View Issue Details
|ID||Project||Category||View Status||Date Submitted||Last Update|
|0017584||CentOS-7||kernel||public||2020-07-09 22:36||2020-07-09 22:36|
|OS||CentOS Linux 7 (Core)||OS Version||7.8.2003|
|Summary||0017584: squashfs stuck after OOM|
|Description||After an OOM event due to cgroups limits, processes running in a Singularity container may become unrecoverably stuck in the squashfs portion of the kernel. The issue is not consistent, but we have enough nodes and users that several every day may become broken in this way.|
An example stack from procfs for a process that is stuck:
# cat /proc/21627/stack
[<ffffffffc07ce725>] squashfs_cache_get+0x105/0x3c0 [squashfs]
[<ffffffffc07ceff1>] squashfs_get_datablock+0x21/0x30 [squashfs]
[<ffffffffc07d0272>] squashfs_readpage+0x8a2/0xc30 [squashfs]
This process will never recover from this state, even if left for several days. It is also unkillable.
Additionally, reads to /proc/21627/cmdline will hang in uninterruptible sleep. I believe this is because squashfs is holding a lock to the memory map for that process.
|Steps To Reproduce||I can somewhat consistently reproduce by using a script that reads, with high multi-process concurrency, a file out of a Singularity image. The script also has a memory leak to trigger OOM. I run this in a memory constrained cgroup and, after the OOM, one or more of the reading processes might be stuck as above. Though, it is not uncommon for multiple OOM events to have to occur first.|
|Additional Information||Singularity uses Squashfs/Namespaces in the backend. I do not believe this is a Singularity issue as it just creates the environment for you, which normally runs fine.|
|Tags||No tags attached.|

> **Entries provided**:

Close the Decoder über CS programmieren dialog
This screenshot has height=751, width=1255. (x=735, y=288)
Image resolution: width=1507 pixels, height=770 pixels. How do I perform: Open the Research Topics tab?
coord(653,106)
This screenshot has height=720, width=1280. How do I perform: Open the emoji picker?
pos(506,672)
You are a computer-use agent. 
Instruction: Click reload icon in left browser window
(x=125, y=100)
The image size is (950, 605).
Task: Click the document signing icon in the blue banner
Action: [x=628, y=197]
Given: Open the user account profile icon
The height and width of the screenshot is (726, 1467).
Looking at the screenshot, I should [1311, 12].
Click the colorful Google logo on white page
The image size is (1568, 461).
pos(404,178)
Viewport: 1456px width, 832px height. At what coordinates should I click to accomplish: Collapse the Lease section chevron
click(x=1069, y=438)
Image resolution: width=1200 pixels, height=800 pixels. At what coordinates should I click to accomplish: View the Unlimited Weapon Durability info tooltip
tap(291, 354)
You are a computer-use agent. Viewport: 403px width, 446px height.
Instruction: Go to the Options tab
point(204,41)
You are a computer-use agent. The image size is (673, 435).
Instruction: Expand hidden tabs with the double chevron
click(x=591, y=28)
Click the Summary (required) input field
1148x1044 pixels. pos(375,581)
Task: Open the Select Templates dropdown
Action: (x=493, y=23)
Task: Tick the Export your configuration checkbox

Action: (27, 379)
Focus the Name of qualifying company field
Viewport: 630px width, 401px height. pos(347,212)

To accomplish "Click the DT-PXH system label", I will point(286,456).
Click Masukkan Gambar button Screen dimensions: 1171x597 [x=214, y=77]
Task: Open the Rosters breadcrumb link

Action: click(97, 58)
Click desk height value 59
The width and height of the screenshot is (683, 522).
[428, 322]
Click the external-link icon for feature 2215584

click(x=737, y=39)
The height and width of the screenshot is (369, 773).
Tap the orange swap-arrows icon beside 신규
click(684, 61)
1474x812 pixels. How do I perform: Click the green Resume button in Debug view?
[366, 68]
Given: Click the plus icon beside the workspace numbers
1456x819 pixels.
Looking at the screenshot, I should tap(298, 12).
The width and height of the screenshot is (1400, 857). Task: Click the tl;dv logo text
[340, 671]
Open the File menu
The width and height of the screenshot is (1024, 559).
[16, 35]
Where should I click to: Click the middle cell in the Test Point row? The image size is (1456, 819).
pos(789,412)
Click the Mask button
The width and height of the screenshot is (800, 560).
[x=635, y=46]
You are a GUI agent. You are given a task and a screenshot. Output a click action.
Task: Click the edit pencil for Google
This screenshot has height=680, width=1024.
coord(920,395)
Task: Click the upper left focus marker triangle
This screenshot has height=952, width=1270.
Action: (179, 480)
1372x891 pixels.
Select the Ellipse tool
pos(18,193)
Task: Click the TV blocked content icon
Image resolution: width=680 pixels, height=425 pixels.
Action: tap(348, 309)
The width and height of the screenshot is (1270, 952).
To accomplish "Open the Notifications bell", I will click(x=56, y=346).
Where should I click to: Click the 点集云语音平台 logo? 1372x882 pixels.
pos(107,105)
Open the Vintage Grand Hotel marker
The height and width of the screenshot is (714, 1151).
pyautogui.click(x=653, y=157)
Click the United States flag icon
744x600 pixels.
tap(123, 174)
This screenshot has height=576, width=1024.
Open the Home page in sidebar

> **What is asked**:
• A. Print the part of the bug report between "Additionally, reads to" and "for that process.", inclusive.
• B. Answer these questions using the bug report:
(i) What OS version is listed?
(ii) In the reproduction script, what triggers the OOM?
(iii) What does Singularity use in the backend?
• C. Decide whether each statement agrees with the bug report. Give yes or no, and quote the words that decide it.
(i) A stuck process recovers if left alone for several days.
(ii) The reporter believes Singularity is the cause of the problem.
(iii) The reporter runs the reproduction script in a memory constrained cgroup.

> **Solutions to the tasks**:
• A.
Additionally, reads to /proc/21627/cmdline will hang in uninterruptible sleep. I believe this is because squashfs is holding a lock to the memory map for that process.

• B.
(i) 7.8.2003
(ii) A memory leak in the script.
(iii) Squashfs/Namespaces.

• C.
(i) No: "This process will never recover from this state, even if left for several days."
(ii) No: "I do not believe this is a Singularity issue"
(iii) Yes: "I run this in a memory constrained cgroup"